I need to apply linear regression machine learning method on Neo4j already created database to find node importance and correlation.
Any examples to learn from?
hello @familylife103 ,
Are you using neo4j 3.X or neo4j 4.X ?
If you're looking at measuring node importance probably a good place to start are the centrality algorithms - Centrality . They use the structure of the graph itself to measure the importance of nodes.
Similarly, the Similarity - Neo4j Graph Data Science algorithms, use standard metrics for correlation (jaccard, cosine, pearson, etc) to measure the similarity of nodes.

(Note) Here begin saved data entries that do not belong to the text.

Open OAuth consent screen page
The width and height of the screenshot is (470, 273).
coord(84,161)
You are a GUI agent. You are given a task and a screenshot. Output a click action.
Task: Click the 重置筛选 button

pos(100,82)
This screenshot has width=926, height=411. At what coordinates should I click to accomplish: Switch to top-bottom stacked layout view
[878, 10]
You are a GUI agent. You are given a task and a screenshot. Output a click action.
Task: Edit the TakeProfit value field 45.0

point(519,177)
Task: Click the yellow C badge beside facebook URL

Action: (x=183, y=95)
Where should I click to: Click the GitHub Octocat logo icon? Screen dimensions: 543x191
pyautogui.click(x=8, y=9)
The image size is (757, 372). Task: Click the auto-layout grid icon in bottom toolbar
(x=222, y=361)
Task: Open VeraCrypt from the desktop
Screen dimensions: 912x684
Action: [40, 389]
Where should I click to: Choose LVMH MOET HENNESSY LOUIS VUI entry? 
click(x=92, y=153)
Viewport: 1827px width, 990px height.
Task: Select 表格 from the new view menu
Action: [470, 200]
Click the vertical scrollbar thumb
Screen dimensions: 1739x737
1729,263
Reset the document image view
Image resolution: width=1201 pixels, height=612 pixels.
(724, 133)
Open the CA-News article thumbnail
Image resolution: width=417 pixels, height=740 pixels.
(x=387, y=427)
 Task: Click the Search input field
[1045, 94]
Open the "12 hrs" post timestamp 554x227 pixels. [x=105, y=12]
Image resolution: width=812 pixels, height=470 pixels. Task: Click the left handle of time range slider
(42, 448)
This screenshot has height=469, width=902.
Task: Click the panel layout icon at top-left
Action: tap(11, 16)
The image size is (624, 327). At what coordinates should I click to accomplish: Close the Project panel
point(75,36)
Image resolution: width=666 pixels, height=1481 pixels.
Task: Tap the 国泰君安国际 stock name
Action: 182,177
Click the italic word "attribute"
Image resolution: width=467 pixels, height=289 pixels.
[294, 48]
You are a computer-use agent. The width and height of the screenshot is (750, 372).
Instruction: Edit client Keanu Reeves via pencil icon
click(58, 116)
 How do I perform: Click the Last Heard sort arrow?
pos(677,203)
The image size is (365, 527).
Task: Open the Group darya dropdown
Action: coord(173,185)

GDS doesn't currently offer node regression, but there are some apoc procedures you can take a look at.
Thanks a lot for the info @alicia.frame1 , apoc procedures are great start, specially apoc.math.regr(). However, it is missing a lot of regression parameters. There were a great effort done by Lauren Shin in Graphs and ML: Multiple Linear Regression | by Lauren Shin | Towards Data Science
However, it doesn't work in neo4j 4.X. It would be great if it is integrated there
Thanks for your reply, maybe that's why I couldn't apply the regression example on Neo4j, because I'm using the latest version. Does it mean if I change the version I will be able to use regression functions?
Is there any example about this topic using Python connected to the Neo4j graph?
Check out the tutorials under our developer guide pages, here: Link Prediction with GDSL and scikit-learn - Developer Guides
We walk through using Neo4j with scitkit learn, sagemaker, and training models inside neo4j.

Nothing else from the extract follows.